2. Description of Related Art
For purposes of discussion herein, demolition and construction equipment may also be referred to as scrap handling equipment. The description of demolition equipment and construction equipment herein is not intended to be restrictive of the equipment being referenced. Demolition equipment, such as heavy-duty metal cutting shears, grapples and concrete crushers, are mounted on backhoes powered by hydraulic cylinders for a variety of jobs in the demolition field. This equipment provides for the efficient cutting and handling of scrap. For example, in the dismantling of an industrial building, metal scrap, in the form of various diameter pipes, structural I-beams, channels, angles, sheet metal plates and the like, must be efficiently severed and handled by heavy-duty metal shears. Such shears can also be utilized for reducing automobiles, truck frames, railroad cars and the like. The shears must be able to move and cut the metal scrap pieces regardless of the size or shape of the individual scrap pieces and without any significant damage to the shears. In the demolition of an industrial building, concrete crushing devices such as a concrete pulverizer or concrete crackers, are also used to reduce the structure to manageable components which can be easily handled and removed from the site. Wood shears and plate shears also represent specialized cutting devices useful in particular demolition or debris removal situations depending on the type of scrap. Also, a grapple is often utilized where handling of debris or work pieces is a primary function of the equipment. Historically, all of these pieces of equipment represent distinct tools having significant independent capital cost. Consequently, the demolition industry has tended to develop one type of tool that can be used for as many of these applications as possible.
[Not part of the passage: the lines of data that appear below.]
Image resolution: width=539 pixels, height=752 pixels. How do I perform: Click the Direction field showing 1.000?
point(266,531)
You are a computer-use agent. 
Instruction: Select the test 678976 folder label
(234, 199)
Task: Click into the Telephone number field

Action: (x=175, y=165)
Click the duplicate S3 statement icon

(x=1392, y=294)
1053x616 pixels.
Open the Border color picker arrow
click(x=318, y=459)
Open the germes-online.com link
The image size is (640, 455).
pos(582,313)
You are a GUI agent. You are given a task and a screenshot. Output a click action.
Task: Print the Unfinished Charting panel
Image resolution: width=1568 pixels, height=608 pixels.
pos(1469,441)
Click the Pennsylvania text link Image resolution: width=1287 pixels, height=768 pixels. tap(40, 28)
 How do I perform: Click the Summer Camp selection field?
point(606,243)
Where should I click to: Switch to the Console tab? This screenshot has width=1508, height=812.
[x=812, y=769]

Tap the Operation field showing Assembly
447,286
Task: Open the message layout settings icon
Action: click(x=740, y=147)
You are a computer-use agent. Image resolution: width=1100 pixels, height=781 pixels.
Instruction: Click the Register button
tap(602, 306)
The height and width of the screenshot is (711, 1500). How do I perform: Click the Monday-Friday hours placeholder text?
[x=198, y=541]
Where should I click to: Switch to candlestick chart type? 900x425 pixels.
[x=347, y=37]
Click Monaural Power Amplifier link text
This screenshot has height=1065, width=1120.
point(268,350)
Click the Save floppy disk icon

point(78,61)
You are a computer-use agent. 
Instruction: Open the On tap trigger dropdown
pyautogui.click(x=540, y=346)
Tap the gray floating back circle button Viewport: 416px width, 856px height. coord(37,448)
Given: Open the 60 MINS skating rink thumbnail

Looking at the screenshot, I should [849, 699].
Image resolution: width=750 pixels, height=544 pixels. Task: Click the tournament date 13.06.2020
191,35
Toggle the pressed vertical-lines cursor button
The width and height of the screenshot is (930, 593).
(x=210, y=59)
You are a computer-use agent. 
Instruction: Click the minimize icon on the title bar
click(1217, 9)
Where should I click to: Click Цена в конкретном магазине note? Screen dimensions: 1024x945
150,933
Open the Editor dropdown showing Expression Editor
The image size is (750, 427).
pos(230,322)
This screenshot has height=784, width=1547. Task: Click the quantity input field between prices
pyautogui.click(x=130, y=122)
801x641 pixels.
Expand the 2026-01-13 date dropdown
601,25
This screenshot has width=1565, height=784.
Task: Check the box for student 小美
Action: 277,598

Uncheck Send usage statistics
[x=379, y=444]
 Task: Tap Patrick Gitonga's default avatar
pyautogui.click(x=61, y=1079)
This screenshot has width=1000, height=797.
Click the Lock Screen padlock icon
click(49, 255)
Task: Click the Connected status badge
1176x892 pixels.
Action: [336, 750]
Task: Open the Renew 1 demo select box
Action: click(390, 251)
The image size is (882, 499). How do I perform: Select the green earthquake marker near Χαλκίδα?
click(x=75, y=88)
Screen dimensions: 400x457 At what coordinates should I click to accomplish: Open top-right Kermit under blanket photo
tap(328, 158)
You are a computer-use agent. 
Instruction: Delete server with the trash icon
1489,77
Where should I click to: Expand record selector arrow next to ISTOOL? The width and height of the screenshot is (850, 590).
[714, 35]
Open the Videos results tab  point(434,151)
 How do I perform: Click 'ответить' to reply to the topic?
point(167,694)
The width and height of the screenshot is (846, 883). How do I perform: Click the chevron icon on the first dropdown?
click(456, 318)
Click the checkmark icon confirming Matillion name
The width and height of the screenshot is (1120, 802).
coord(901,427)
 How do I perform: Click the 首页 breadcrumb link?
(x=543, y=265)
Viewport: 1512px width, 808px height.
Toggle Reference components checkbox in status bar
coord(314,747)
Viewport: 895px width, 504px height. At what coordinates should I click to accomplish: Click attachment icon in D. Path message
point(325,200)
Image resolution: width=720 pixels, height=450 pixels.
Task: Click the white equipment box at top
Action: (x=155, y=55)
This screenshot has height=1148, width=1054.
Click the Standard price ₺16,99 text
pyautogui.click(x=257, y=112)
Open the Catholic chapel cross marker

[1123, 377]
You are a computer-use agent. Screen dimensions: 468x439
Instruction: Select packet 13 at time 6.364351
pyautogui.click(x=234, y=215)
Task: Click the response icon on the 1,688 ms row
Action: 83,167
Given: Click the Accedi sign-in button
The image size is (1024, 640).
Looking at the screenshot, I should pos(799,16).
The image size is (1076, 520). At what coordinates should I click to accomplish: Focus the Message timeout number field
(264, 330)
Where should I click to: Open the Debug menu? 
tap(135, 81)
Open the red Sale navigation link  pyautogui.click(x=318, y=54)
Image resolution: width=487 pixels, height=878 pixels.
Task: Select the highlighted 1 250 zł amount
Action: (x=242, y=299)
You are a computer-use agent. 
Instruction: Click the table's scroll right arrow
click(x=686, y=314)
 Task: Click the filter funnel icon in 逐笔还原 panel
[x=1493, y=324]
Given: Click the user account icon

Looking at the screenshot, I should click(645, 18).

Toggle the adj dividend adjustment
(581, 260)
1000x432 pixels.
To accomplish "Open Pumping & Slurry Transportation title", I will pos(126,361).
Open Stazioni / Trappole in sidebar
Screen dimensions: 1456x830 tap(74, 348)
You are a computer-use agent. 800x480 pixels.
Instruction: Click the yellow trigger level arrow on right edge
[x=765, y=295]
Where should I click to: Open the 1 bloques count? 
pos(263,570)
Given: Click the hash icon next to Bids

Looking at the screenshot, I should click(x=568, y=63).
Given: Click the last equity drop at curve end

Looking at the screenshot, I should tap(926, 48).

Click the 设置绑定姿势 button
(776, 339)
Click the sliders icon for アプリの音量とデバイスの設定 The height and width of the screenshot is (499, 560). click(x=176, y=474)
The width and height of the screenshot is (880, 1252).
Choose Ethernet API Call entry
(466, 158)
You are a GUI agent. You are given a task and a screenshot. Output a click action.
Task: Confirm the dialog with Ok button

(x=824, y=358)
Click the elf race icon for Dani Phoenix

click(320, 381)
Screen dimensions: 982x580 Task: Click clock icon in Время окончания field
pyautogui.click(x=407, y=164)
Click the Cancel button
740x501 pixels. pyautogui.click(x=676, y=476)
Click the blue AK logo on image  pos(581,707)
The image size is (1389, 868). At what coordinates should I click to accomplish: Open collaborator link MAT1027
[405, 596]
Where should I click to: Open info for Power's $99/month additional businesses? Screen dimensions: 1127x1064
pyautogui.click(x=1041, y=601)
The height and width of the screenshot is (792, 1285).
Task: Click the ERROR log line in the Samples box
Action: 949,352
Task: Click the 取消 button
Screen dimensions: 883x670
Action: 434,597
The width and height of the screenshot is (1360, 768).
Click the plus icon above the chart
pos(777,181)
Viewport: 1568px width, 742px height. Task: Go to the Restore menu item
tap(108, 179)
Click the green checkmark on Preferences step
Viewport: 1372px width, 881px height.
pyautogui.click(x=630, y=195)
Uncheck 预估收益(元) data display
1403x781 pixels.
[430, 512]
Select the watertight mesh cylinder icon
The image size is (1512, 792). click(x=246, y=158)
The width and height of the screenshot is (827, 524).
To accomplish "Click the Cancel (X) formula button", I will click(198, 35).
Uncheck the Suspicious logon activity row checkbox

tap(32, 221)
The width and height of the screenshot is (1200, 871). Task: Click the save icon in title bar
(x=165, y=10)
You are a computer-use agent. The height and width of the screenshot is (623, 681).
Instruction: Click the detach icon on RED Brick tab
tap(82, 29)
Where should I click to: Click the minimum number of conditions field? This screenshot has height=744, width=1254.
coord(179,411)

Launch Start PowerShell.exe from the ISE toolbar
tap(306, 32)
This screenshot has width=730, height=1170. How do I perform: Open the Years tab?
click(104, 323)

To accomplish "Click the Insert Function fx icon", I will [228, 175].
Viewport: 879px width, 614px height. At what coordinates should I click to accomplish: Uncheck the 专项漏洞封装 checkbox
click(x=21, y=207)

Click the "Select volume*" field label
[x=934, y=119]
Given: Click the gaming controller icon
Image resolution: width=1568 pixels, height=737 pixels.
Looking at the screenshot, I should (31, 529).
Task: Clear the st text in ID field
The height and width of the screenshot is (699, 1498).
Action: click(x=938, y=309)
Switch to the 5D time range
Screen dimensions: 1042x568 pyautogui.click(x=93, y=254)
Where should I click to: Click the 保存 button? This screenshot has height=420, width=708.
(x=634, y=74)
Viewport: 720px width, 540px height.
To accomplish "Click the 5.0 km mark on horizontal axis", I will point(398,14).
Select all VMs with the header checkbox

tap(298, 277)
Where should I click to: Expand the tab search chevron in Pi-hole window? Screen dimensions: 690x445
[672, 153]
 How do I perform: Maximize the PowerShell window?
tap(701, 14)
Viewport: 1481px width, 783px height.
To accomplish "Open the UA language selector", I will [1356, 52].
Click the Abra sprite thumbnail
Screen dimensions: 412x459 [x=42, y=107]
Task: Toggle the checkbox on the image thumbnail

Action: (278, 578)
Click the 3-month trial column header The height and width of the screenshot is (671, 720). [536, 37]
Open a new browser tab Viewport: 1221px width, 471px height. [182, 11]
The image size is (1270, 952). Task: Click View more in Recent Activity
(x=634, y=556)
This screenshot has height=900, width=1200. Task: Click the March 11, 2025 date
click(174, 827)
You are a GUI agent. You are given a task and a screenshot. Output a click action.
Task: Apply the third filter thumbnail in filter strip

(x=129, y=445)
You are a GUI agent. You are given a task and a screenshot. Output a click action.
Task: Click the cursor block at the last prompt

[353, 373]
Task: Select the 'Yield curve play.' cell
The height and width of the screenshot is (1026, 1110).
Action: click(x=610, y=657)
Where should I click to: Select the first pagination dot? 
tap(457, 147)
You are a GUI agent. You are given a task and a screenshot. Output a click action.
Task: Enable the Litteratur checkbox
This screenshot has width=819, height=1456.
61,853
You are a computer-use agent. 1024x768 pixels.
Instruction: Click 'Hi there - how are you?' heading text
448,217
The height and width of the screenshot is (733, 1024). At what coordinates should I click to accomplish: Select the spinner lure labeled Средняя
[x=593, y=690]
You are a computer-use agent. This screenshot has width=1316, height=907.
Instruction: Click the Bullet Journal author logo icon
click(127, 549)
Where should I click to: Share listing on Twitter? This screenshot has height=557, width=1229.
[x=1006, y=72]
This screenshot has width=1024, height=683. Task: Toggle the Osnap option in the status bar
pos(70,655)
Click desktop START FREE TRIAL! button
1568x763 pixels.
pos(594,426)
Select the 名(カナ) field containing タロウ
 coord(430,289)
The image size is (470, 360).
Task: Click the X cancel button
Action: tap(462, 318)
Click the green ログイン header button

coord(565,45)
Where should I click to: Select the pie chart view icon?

For illustrative purposes, the following discussion will be directed to metal shears. One type of metal shear is a shear having a fixed blade and a movable blade pivoted thereto. The movable blade is pivoted by a hydraulic cylinder to provide a shearing action between the blades for severing work pieces. Examples of this type of shears can be found in prior U.S. Pat. Nos. 4,403,431; 4,670,983; 4,897,921; 5,926,958; and 5,940,971 which are assigned to the assignee of this application and which are herein incorporated in their entirety by reference.
A first linkage 24 is pivotally connected at a removable pivot pin 26 to the first blade 12 and a second linkage 28 is pivotally connected at a removable pivot pin 30 to the second blade 14. The first linkage 24 and the second linkage 28 are pivotally connected to a slide member 32 at a common pivot pin 34. The slide member 32 is attached to a piston rod on a double-acting hydraulic cylinder 38 (partially obscured). The slide member 32 is movable within a slot 44. The hydraulic cylinder 38 is pivotally attached to the universal body 18 through a trunnion 40. Additional details of this arrangement are described in U.S. patent application Ser. No. 10/089,481 filed on Mar. 28, 2002, which is assigned to the same entity as the present application and which is hereby incorporated by reference.
Pressurized hydraulic fluid must be transferred through the rotary coupling 23 to operate the hydraulic cylinder 38. As illustrated in
A long-standing problem of hydraulic systems utilizing hydraulic cylinders with double-acting pistons exists when the range of motion of a particular tool is large and the forces imparted by the hydraulic cylinder must also be large. One technique for imparting large forces in a hydraulic system is to provide high-pressure fluid against the working surface of a double-acting piston. However, providing such high-pressure fluid may require an inordinately large hydraulic pump or, in the alternative, a smaller pump that provides sufficient pressure but at a lower flow rate. A large pump not only consumes valuable space but, additionally, may be expensive while a smaller pump, because of the lower flow it provides, takes a longer time to operate the double-acting piston. As an example, with a typical industrial metal shear, the time to extend the double-acting piston of a hydraulic cylinder may be six seconds while the time to retract the double-acting piston may be three seconds. The retraction process is faster because the area in which hydraulic fluid may flow within the retraction chamber is smaller than the area within the extension chamber because the piston rod within the retraction chamber consumes area. As a result, an amount of fluid in the retraction chamber will displace the piston a greater amount than the same amount of fluid in the extension chamber. Typically, the retraction time may be twice as fast as the extension time.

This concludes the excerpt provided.